(WHAT IS REQUIRED): All that should come back is the lines of the data below from the one containing "Where should I click to: Click" to the one containing "Task: Click the Claude", inclusive, exactly as they stand.

(RECORD SET):
- - -

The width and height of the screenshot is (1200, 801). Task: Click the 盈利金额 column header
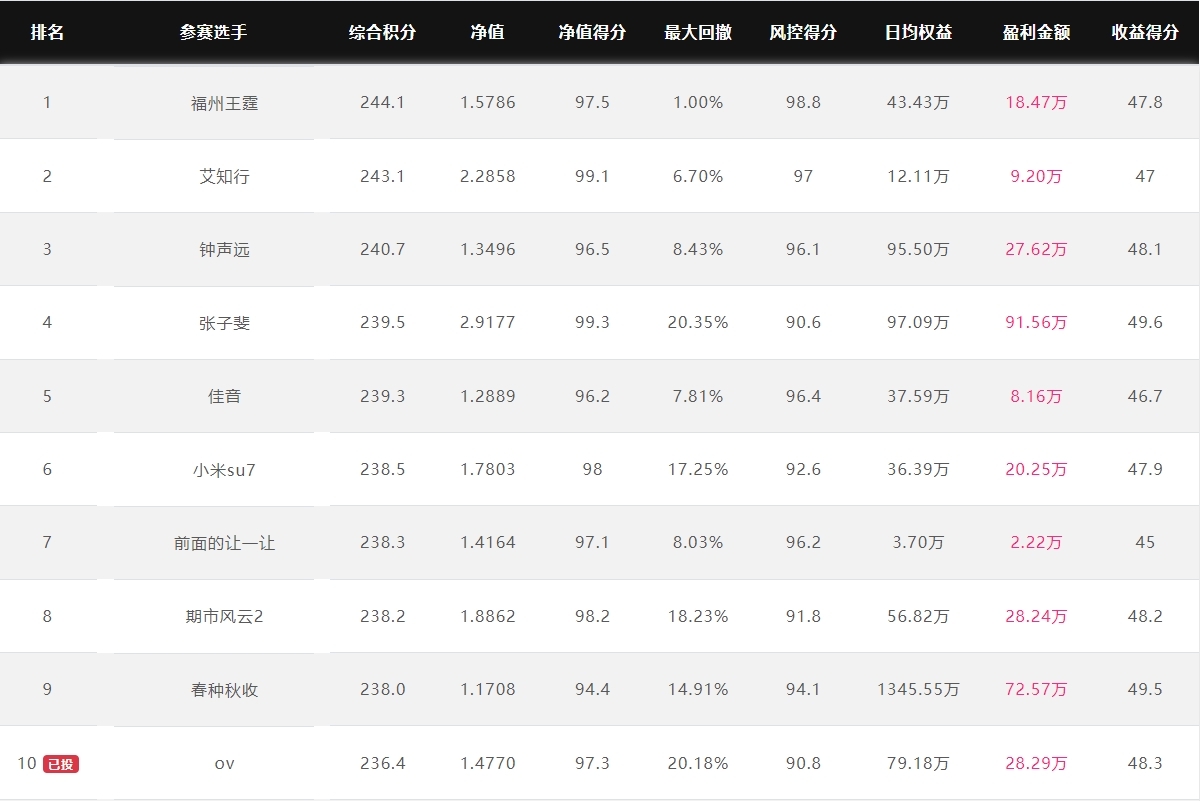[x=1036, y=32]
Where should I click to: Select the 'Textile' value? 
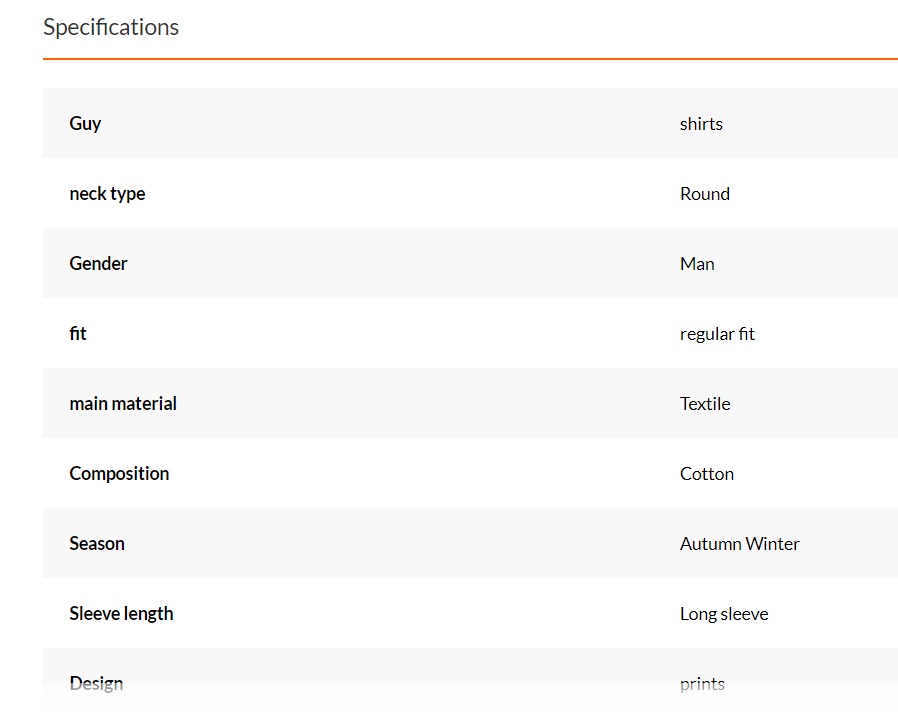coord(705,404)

- - -

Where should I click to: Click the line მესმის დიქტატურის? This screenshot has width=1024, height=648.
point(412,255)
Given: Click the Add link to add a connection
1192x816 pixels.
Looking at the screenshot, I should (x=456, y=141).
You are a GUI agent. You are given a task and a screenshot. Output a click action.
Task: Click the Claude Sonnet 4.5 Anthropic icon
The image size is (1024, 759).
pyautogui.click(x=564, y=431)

- - -

(YOUR SOLUTION):
Where should I click to: Click the line მესმის დიქტატურის? This screenshot has width=1024, height=648.
point(412,255)
Given: Click the Add link to add a connection
1192x816 pixels.
Looking at the screenshot, I should (x=456, y=141).
You are a GUI agent. You are given a task and a screenshot. Output a click action.
Task: Click the Claude Sonnet 4.5 Anthropic icon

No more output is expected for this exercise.